What if your flag was stiff?
Picture it, it’s a completely calm day out as you walk up to the green yet you notice the flag is not drooping, but stiffly standing parallel to the ground. And in fact, there’s an advertisement for Joe’s Bar and Grill on it with a coupon code for a half-price burger if you mention the name of the golf course. How would that make you feel? Would it cheapen the serene beauty and intense competition you are embroiled in? Would you lose focus as you are hovering over that four-footer for the match?
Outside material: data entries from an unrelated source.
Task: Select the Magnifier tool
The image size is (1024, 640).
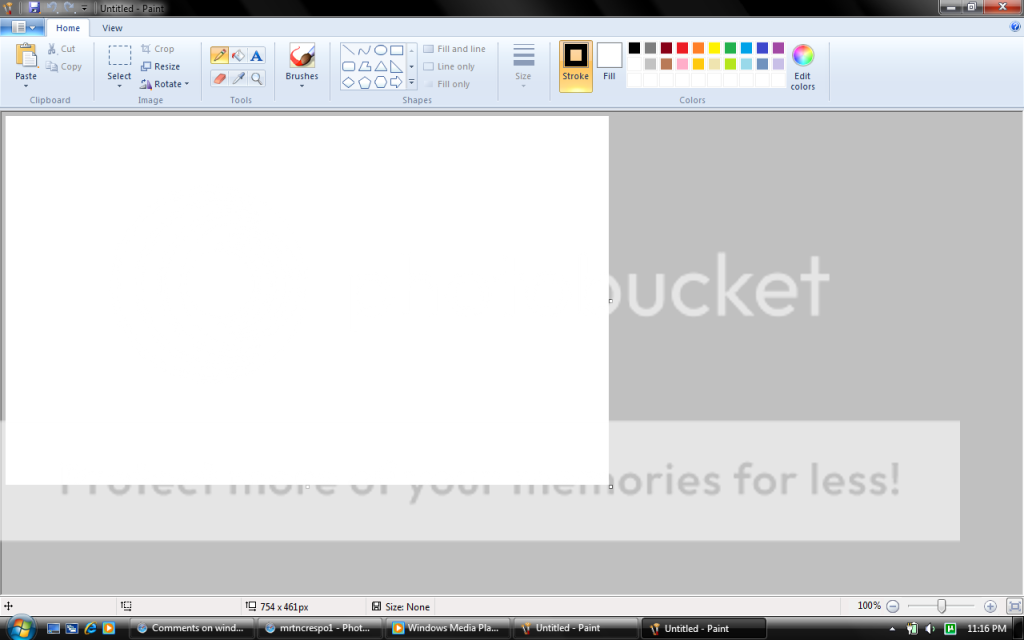Action: (x=257, y=78)
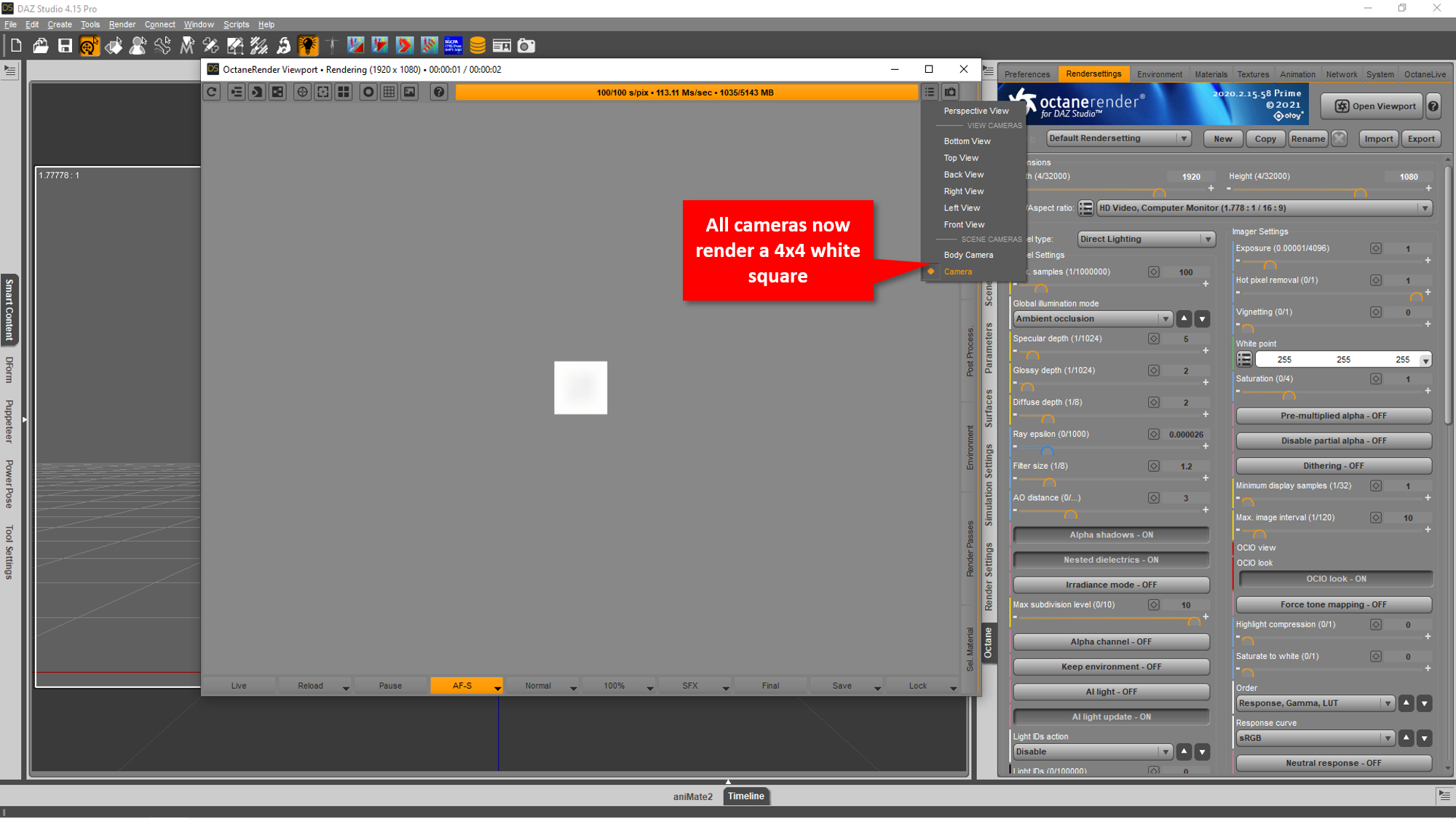This screenshot has width=1456, height=819.
Task: Click the snapshot camera icon in viewport header
Action: tap(950, 92)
I think not. I don’t have any problems with a little sponsorship on the golf course. And neither does Rockford based Midwest Golf Managment (looks like a division of a company called Fetelli). They’ve invented a flag that is about half rigid and half fluid called the Ad Flag. On the rigid half you can put your course name or an advertisement and you never have to be concerned about it being obscured on a calm day when the flag droops. But, it still retains some of the features of a loose flag because half of the flag flaps in the wind.
I read an article about this in Golf World. The little article talks about the interesting take on income opportunities that Midwest Golf Management has. They propose charging the advertiser on an advertising-view basis that is positive Google-ish. You, as the golf course owner, go to the potential advertiser and say, “I get 20,000 paid rounds per year on my golf course so I can guarantee that many sets of eyeballs on your advertisement annually if you sponsor an Ad Flag on my first hole. In fact, I will only charge you for each “view” so you only pay $0.08 per view.”
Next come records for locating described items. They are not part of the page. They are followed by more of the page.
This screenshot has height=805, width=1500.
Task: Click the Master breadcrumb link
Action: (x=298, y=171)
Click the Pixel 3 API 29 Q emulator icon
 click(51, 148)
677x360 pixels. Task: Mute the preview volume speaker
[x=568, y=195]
Check out the link and let me know what you think. Sounds reasonable to me I guess. You can see for yourself if you play a Rockford park district course his summer, because they’ve apparently incorporated it on their greens. The industry has been doing it for years on tee markers, but may not be using the “advertising view” model to charge advertisers. Heck, if it makes the industry healthier, I’m all for it, because this sponsorship model is here to stay.
April 26th, 2007 at 8:07 am
This makes me SICK!!! I do not like the idea of subisidizing the industry, based on THEIR overbuilding in the 90’s. On a calm day I want to see that flag flacid and stiff on windy days.
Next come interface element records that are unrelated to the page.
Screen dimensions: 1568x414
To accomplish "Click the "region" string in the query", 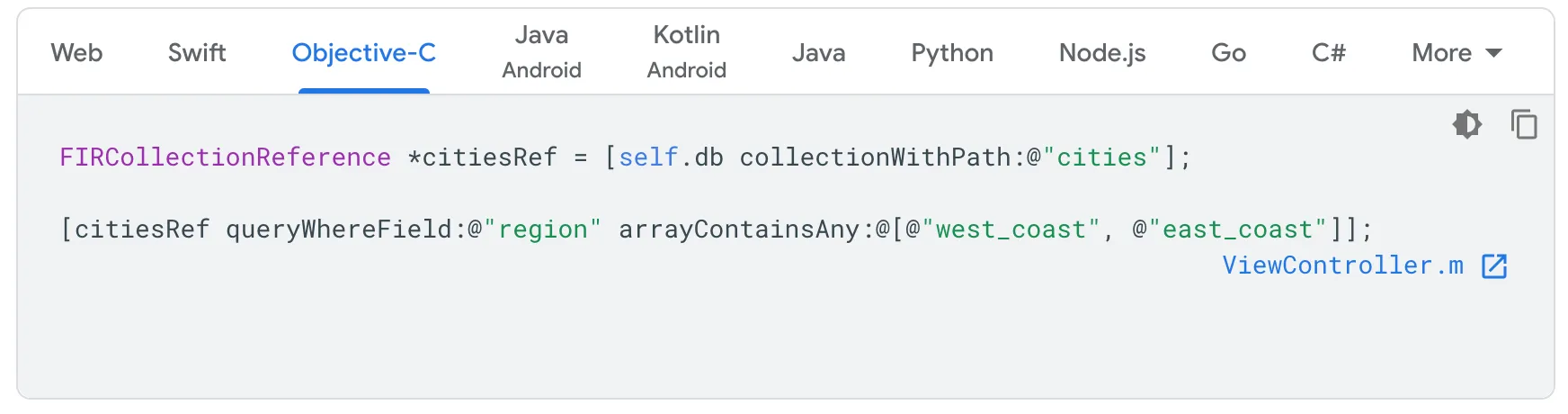I will click(542, 230).
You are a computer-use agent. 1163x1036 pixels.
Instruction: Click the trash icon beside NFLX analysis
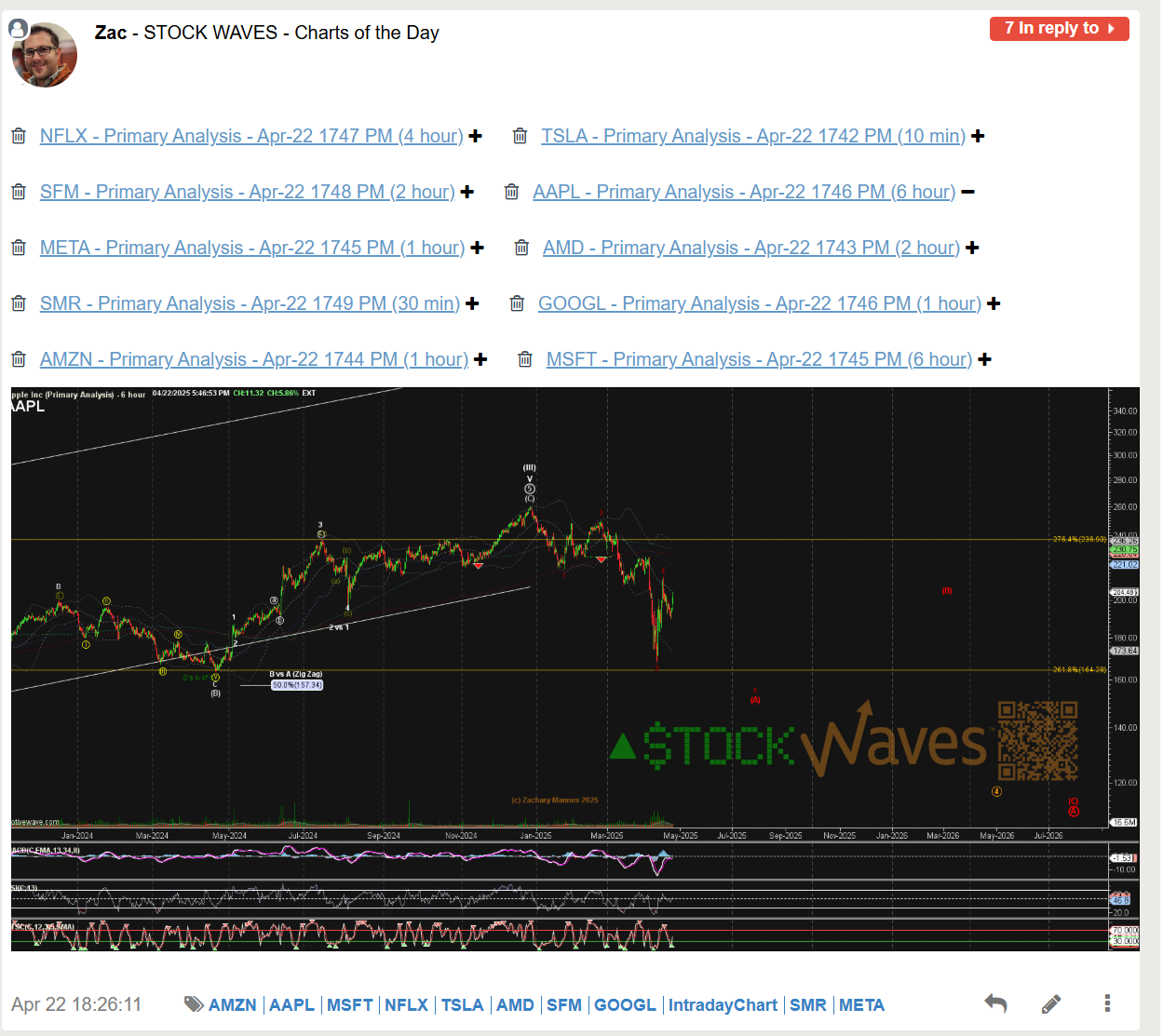click(x=19, y=137)
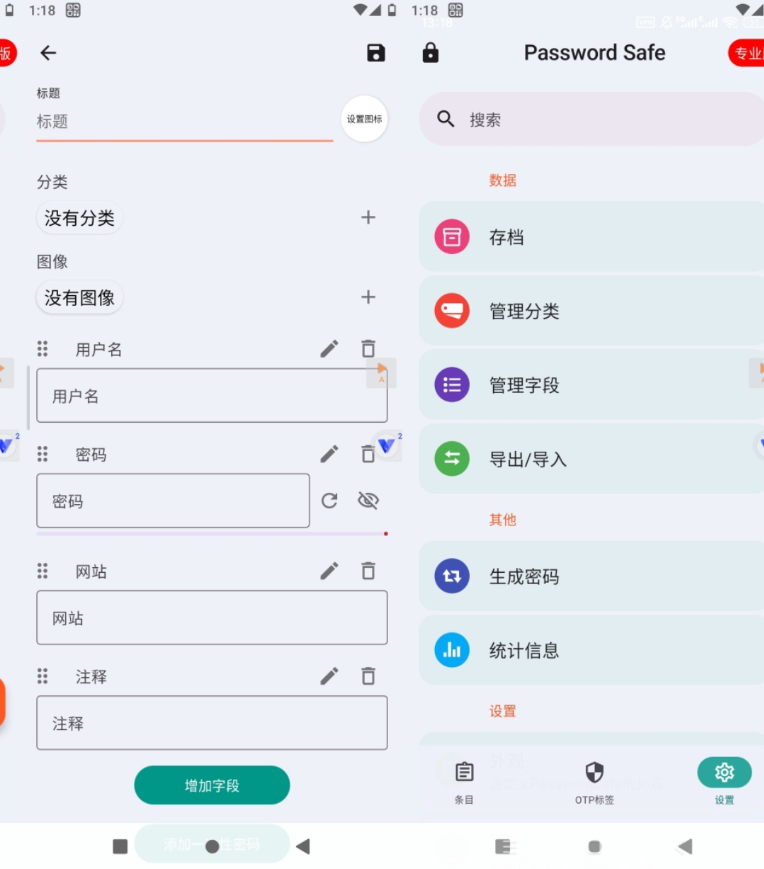
Task: Edit the 注释 field with pencil icon
Action: [x=329, y=676]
Sorry I am so fired up about this, I am just tired of seeing public golf courses that are managed poorly because the person running the show is very good at hiting 3 irons and not so good from a business sense!!
Golf courses have a plethra of money making opportunities available to them through consessions and merchandising that most squander away because they are too lazy to do market research and come up with unique idea’s to increase the golfers overall spend at the course.
Stop selling Pro-V’s for $60/dozen when I can get them at Dicks for $39 and you may actually make a couple of bucks in that completely under utilized and mismanaged retail space called the ProShop.
Come up with a unique food like a “Bearclaw Burger” and make your course known for more than the golf holes. How about customer appreciation day for loyal and regular patrons (geez you have their contact info from tee-times and credit card swipes)!!
Sorry - Not ready to turn my local daily fee course to a freaking NASCAR speedway just yet!!!!!!!
April 26th, 2007 at 8:10 am
Ah, there’s the fire in the belly that I like to see. You raise a ton of great points that I will respond to later. Thanks for caring! Let’s see if anyone else chimes in on this.
April 27th, 2007 at 12:44 pm
I have to admit that when I play a course where the tee markers have the advertising for local businesses like plumbers, realtors and D.U.I defense attorneys, I really knock the course down a few pegs in my review. In fact, I don’t even like it when they have little advertising on the back of the score card. Am I an elitist? I prefer to think of myself as a purist. Lump me with the golf enthusiasts that eschew the use of logo decorated golf balls. Imagine saving your hole in one ball for the rest of your life with the Enron logo plastered all over it.
On a related note, some predict real commercial advertising opportunities by spray painting the grass on the fairway in billboard sized banners. Woe to those who pooh pooh the slippery slope!
April 27th, 2007 at 1:25 pm
Wow, you guys make compelling cases for something that I was ready to consent to. I just may have a little higher threshold for sponsorship intrusions. It could because I benefit to a certain extent from sponsor driven things (for example, this blog is hosted completely free on a sponsor-supported Google site).
I am going to be more attentive to this, but I think some level of sponsorship creeping into our golf experience is inevitable so part of me just wants to learn to deal with it. The question will be where do you draw the line? Painting something that is naturally occurring (like grass), is unconscionable and I would revolt. But tee markers, fine with me. The flag, that’s starting to intrude a little.
I will hopefully get to Rockford for a round of golf and I will let talk more about it.